TASK TO CARRY OUT -
Read through the data, and wherever a line holds the word "agent", write that line out.
━━━ ENTRIES PROVIDED
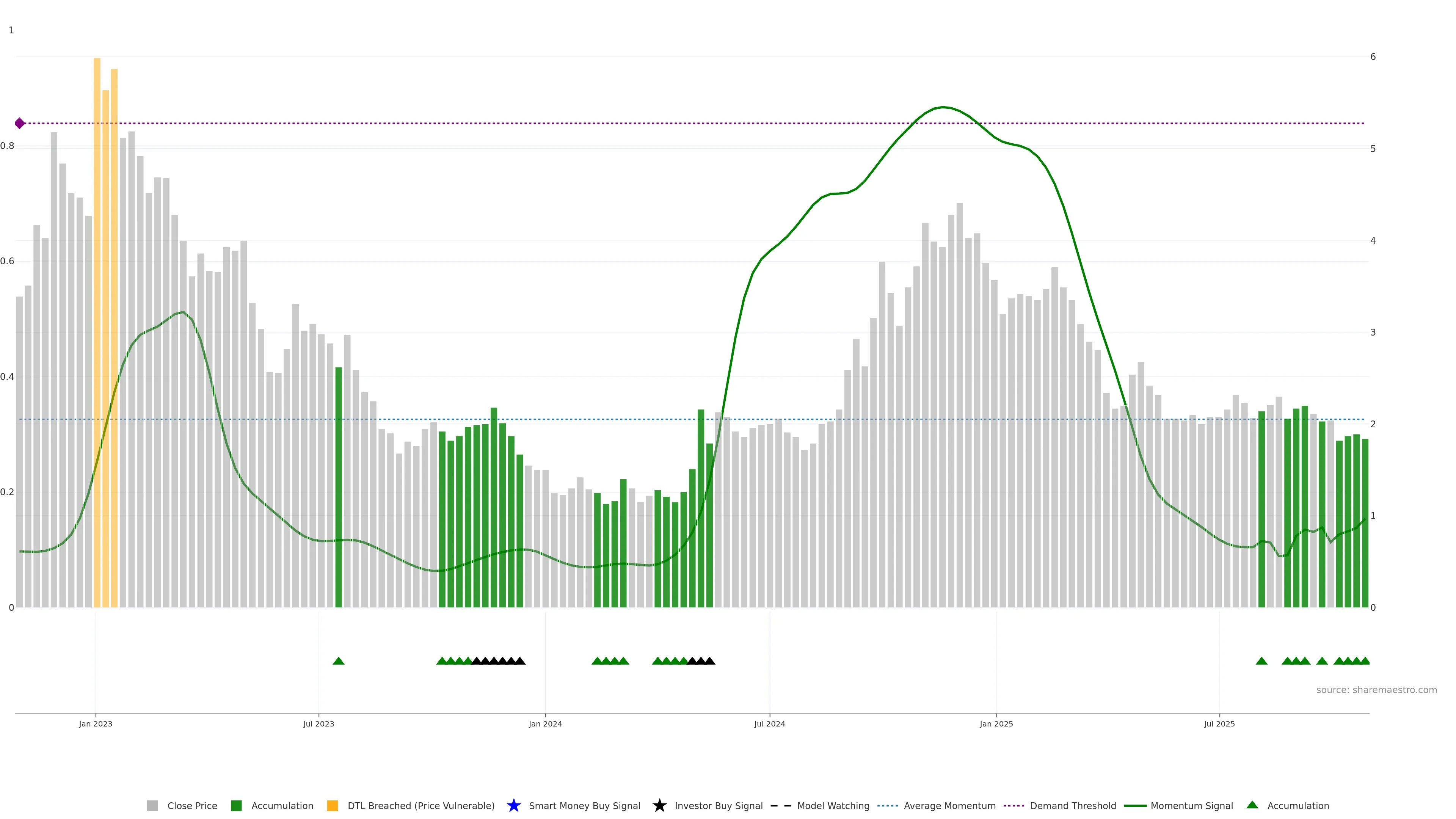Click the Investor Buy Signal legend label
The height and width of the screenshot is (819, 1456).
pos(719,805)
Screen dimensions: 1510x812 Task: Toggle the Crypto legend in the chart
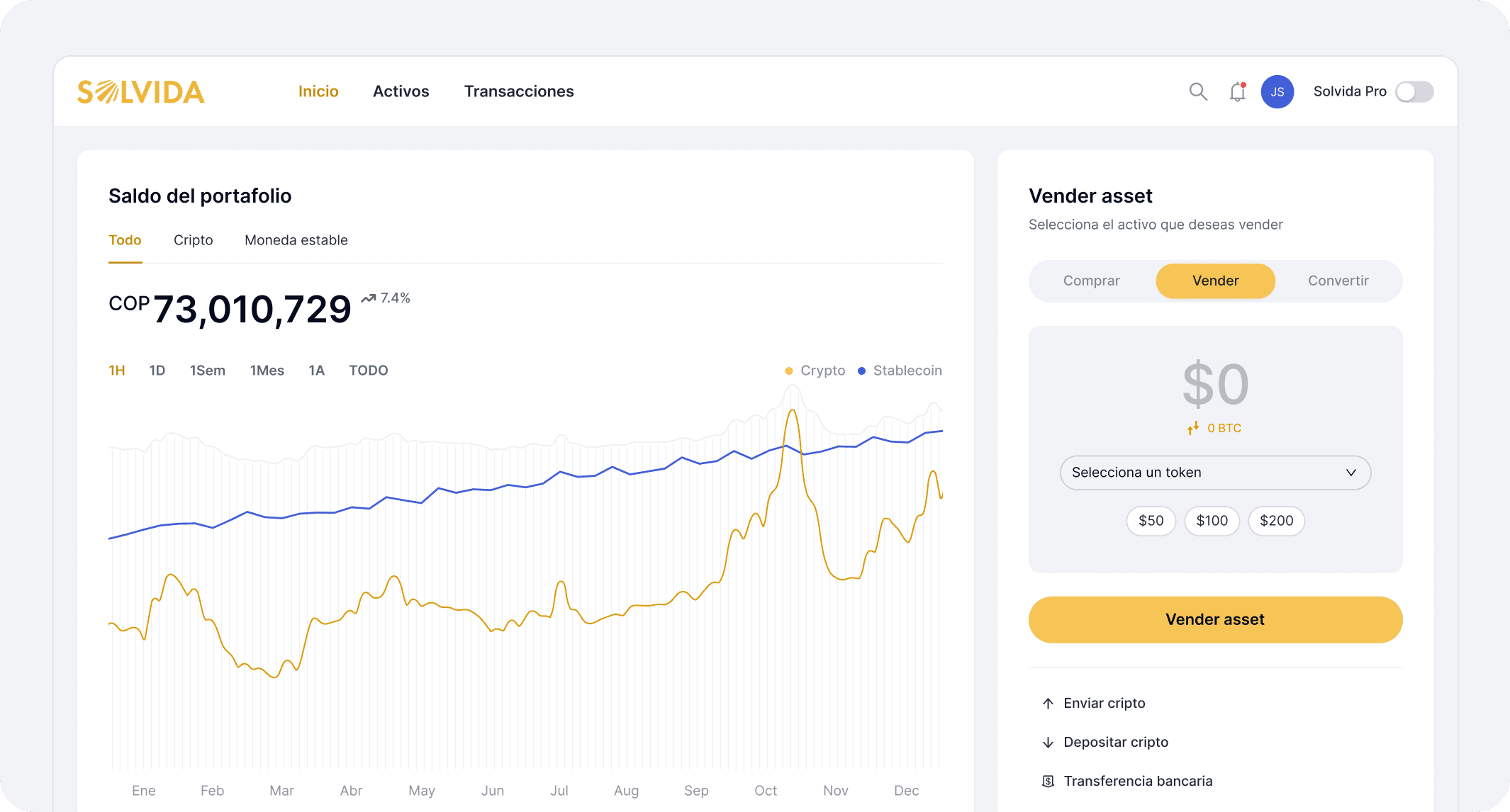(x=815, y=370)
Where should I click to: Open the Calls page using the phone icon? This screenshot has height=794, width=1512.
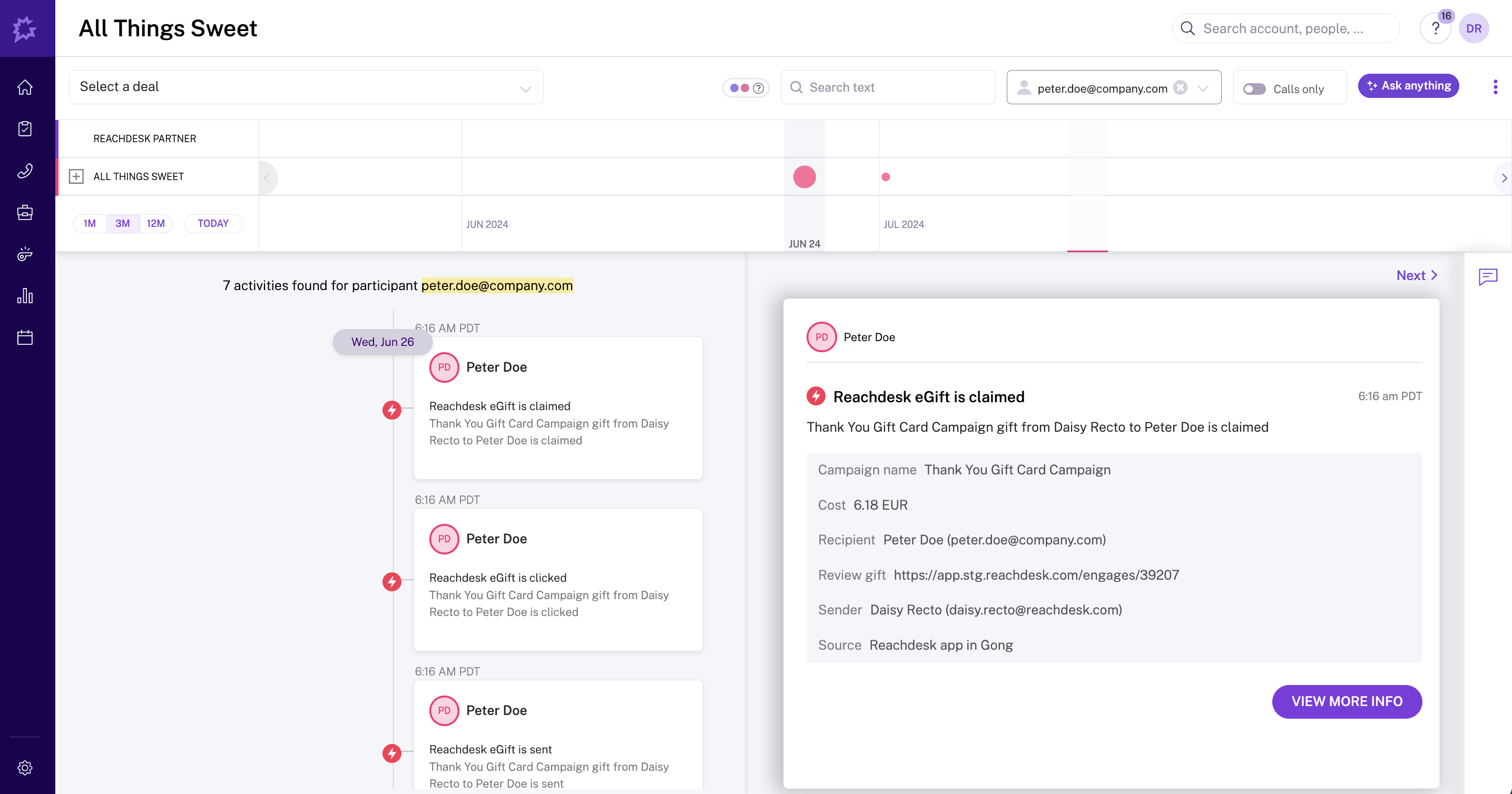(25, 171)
━━━━━━
━━━ ENTRIES PROVIDED
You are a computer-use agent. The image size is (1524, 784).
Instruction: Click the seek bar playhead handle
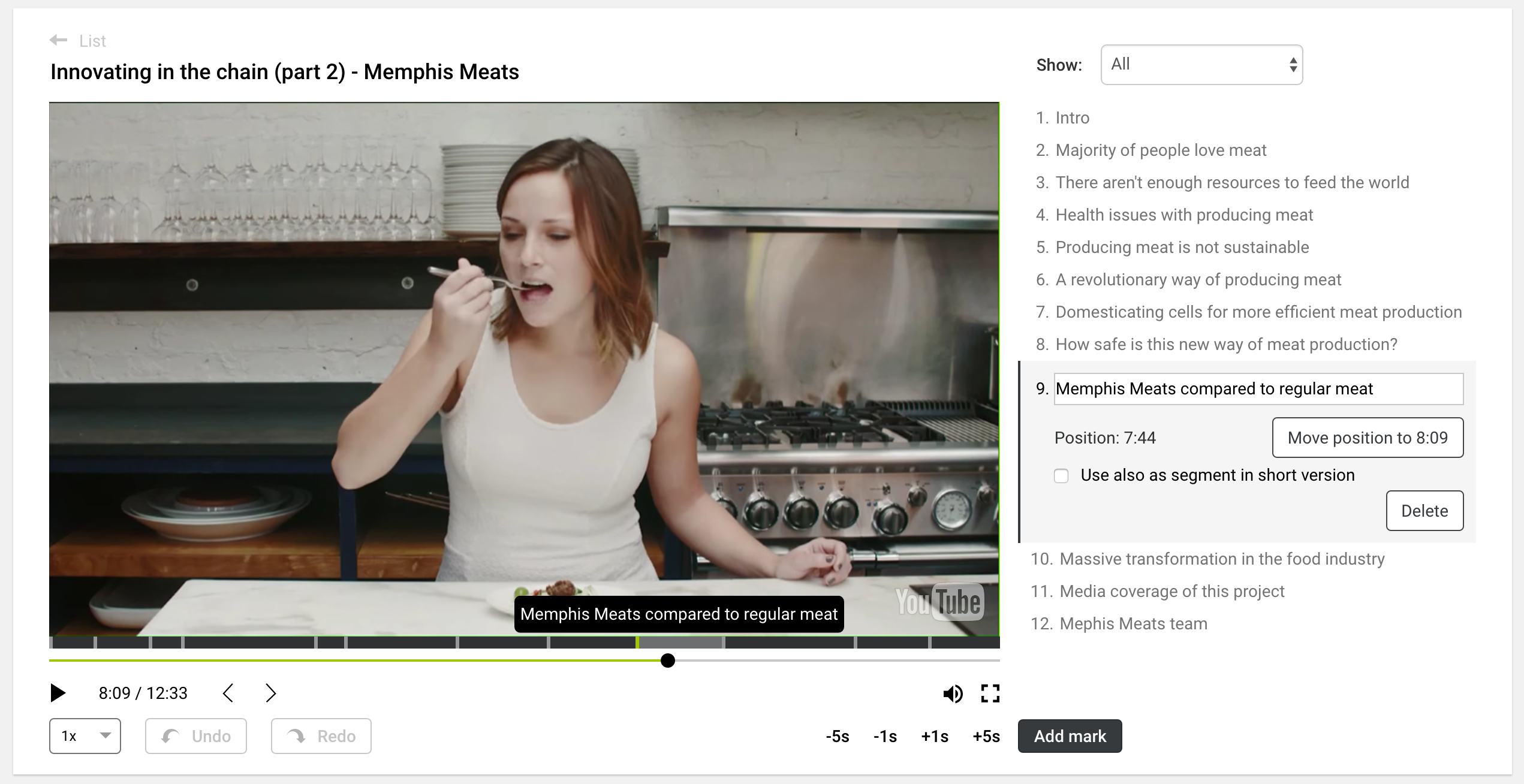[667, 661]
━━━━━━
━━━ ENTRIES PROVIDED
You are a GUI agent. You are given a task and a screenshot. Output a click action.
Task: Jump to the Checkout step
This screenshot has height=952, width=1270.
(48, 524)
━━━━━━
WRITTEN REPLY -
You are a computer-use agent. The image size is (1524, 784).
You are a GUI agent. You are given a task and a screenshot. Output a click action.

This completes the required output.